In the blog, written on December 9, Justice Katju says that he differs with the view that Indian soldiers who fought in World War 1 should be honoured. He then goes on to give a history of the First World War and the reason why the Triple alliance of England, France and Russia fought against Germany and Austria.
While giving this background Justice Katju argues that the First World War had nothing to do with the people of India. It was a war which was fought for redistribution of colonies.
He further writes that the Indian soldiers who fought in that war on the side of the British and French “were really mercenaries and hirelings of the British and French”. He also writes that “the Indian troops fought as hired assassins” to kill Germans for Anglo-French interests, not Indian interests. “They may have been brave, but many hired assassins are also brave. Why then should we honour them,” he questions.
Not surprisingly his comments have riled many in the Indian defence community and among the first to criticise Justice Katju is Captain Amarinder Singh of the erstwhile royal state of Patiala.
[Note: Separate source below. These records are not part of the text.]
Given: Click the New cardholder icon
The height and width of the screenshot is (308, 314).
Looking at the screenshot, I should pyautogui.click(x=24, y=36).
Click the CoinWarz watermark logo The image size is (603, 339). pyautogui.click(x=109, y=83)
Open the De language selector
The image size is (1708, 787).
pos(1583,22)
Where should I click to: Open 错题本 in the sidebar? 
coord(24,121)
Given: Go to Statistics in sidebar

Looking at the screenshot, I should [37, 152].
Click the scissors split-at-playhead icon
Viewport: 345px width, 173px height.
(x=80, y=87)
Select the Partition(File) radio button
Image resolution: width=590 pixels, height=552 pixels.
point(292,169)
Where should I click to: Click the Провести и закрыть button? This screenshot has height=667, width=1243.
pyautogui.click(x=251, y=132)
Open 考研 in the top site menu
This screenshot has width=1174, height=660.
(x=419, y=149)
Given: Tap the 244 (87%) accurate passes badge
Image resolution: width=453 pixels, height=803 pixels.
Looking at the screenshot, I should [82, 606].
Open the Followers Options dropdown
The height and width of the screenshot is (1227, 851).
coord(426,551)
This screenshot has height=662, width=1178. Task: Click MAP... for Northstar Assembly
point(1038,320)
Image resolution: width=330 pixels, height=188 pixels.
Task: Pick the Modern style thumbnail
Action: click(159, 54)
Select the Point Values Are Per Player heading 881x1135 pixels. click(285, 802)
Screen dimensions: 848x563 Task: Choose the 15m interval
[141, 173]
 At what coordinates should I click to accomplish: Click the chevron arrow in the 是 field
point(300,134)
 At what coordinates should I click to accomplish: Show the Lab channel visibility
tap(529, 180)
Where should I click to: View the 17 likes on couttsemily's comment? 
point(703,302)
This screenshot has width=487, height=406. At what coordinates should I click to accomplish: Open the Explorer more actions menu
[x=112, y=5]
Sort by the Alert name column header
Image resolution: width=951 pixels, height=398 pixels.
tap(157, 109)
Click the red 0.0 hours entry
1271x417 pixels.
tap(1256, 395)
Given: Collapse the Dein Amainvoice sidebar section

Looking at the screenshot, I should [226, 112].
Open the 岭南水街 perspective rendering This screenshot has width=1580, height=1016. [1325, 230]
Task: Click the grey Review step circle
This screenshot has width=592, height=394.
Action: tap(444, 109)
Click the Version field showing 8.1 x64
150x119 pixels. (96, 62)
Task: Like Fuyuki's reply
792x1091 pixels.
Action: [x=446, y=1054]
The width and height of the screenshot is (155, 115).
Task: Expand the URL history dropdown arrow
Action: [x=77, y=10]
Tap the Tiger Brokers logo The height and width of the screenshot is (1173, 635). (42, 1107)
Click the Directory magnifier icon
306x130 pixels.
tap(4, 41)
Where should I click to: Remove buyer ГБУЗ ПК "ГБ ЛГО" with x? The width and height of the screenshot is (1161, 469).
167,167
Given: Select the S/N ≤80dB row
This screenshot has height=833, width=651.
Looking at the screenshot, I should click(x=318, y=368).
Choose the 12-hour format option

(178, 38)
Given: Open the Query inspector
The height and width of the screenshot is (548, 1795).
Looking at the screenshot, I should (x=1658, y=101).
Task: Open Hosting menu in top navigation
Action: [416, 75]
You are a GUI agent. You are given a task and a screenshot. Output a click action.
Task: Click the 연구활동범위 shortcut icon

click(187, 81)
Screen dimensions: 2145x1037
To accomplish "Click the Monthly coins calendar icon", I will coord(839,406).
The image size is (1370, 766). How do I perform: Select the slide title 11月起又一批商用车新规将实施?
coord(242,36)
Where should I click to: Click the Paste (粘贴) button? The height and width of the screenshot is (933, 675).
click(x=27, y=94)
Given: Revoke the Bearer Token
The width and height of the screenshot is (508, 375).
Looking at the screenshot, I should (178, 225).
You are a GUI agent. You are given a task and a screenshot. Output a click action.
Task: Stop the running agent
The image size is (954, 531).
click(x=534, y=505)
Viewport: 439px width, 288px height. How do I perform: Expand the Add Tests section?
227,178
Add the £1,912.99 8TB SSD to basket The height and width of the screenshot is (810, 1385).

Patiala state contributed one of the largest contingents of soldiers to the British effort in the first world war and he has also recently written a book on the role of Indian soldiers in the First World War.
Attacking Justice Katju, Capt Amarinder said that he should not make comments on issues about which he has no knowledge. “What he has written in his blog is an insult to to the Indian Army and its regiments. The Indian Army deserves an apology from Justice Katju,” he said.
Amarinder went on to add that the decision to send Indian troops to fight in the First World War was ratified by the Indian National Congress which passed a resolution ratifying it. “Even Mahatma Gandhi supported this then who is Katju to question the motivation and dedication of the Indian soldier who fought for his regiment and honour,” he said.
As many as 62,000 Indian troops are officially listed as having died in the four-year long war. However, as per Captain Amarinder the number of those who lost their lives is far more since this list does not include those from the state forces. “The Commonwealth Graves Commission lists 74,000 Indian,” he said.